Die uitverkorenheid heeft Engie onder andere te danken aan zijn lage schulden – wat bijzonder is in de nutssector. Daardoor is het anders dan zijn soortgenoten niet zo gevoelig voor stijgende rentes. Ook roemt analist Fulop de deal over kernenergie die Engie afgelopen zomer gesloten heeft met de Belgische overheid. De twee spraken eind juni af dat de kerncentrales in België (in Doel en Tihange) tot 2036 open blijven en dus niet al in 2025 sluiten, zoals eerder de bedoeling was. De huidige koers van Engie ligt tegen de €15, versus een reële waarde (Fair Value) van €17.

 

RWE: dank aan Joe Biden

Het Duitse RWE (RWE), dat na Orsted de meeste windenergie produceert, blijft ook een favoriet van analist Fulop. Zo profiteert het concern volop van de turbulentie op de Europese grondstoffenmarkt dankzij zijn handelstak. Ook wijst Fulop op het feit dat RWE de vierde speler op het gebied van duurzame energie is geworden in de VS sinds het bijna een jaar geleden Con Edison overnam. Dat is een Amerikaanse ontwikkelaar en exploitant van zonne-energiecentrales.

_AANGELEVERDE GEGEVENS_.
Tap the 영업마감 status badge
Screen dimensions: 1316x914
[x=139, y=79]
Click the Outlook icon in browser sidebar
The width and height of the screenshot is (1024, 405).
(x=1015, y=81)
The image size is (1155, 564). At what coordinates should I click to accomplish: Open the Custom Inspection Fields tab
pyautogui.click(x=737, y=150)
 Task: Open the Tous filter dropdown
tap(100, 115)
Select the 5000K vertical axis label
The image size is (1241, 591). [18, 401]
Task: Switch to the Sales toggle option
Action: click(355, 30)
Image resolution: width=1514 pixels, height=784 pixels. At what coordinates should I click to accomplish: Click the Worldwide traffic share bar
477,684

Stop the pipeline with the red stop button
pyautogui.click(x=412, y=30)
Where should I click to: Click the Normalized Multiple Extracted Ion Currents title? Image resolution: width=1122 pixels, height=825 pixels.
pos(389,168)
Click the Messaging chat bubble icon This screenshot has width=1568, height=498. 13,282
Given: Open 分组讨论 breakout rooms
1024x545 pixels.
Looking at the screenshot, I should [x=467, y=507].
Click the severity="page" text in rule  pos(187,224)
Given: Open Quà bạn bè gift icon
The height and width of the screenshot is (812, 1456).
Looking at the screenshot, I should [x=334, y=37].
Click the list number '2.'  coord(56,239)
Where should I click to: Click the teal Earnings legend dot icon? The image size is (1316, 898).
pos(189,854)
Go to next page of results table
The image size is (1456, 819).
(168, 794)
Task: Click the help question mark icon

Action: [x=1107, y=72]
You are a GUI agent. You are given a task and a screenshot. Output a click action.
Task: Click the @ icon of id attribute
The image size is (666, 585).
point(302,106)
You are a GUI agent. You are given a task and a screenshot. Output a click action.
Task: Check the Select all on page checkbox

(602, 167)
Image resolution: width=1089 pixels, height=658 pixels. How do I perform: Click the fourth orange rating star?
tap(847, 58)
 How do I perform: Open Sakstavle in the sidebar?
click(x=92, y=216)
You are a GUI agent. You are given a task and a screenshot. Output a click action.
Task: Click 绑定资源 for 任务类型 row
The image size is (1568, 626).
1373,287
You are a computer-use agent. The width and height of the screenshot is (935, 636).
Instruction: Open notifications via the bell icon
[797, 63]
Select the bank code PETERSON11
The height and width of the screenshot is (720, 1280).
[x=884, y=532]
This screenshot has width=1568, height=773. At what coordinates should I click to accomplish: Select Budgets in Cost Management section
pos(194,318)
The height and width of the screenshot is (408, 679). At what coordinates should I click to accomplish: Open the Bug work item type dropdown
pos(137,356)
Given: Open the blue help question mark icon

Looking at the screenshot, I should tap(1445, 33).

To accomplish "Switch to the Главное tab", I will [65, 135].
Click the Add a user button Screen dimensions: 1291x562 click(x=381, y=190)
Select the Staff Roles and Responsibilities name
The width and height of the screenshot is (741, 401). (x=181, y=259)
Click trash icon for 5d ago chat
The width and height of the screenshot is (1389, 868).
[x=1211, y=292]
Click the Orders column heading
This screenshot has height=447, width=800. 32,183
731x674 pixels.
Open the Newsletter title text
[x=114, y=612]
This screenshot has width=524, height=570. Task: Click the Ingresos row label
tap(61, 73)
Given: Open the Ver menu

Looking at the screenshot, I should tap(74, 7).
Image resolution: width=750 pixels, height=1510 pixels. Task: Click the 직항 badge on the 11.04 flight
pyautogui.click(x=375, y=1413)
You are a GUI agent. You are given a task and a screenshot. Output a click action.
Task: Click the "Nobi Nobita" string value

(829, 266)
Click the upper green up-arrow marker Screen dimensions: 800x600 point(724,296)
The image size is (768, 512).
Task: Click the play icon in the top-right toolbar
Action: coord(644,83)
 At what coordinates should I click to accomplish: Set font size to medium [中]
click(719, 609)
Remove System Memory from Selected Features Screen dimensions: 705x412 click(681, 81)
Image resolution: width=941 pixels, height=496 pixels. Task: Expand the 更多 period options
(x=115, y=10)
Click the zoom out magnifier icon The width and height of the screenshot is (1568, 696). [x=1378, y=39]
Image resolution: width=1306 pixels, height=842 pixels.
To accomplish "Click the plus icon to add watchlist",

_UIT TE VOEREN TAKEN_.
A. Tot welk jaar blijven de Belgische kerncentrales volgens de leestekst open?
B. Herhaal letterlijk het deel van de leestekst van "Die uitverkorenheid heeft" tot en met "Value) van €17.".

_ANTWOORDEN PER TAAK_.
A. Tot 2036.

B.
Die uitverkorenheid heeft Engie onder andere te danken aan zijn lage schulden – wat bijzonder is in de nutssector. Daardoor is het anders dan zijn soortgenoten niet zo gevoelig voor stijgende rentes. Ook roemt analist Fulop de deal over kernenergie die Engie afgelopen zomer gesloten heeft met de Belgische overheid. De twee spraken eind juni af dat de kerncentrales in België (in Doel en Tihange) tot 2036 open blijven en dus niet al in 2025 sluiten, zoals eerder de bedoeling was. De huidige koers van Engie ligt tegen de €15, versus een reële waarde (Fair Value) van €17.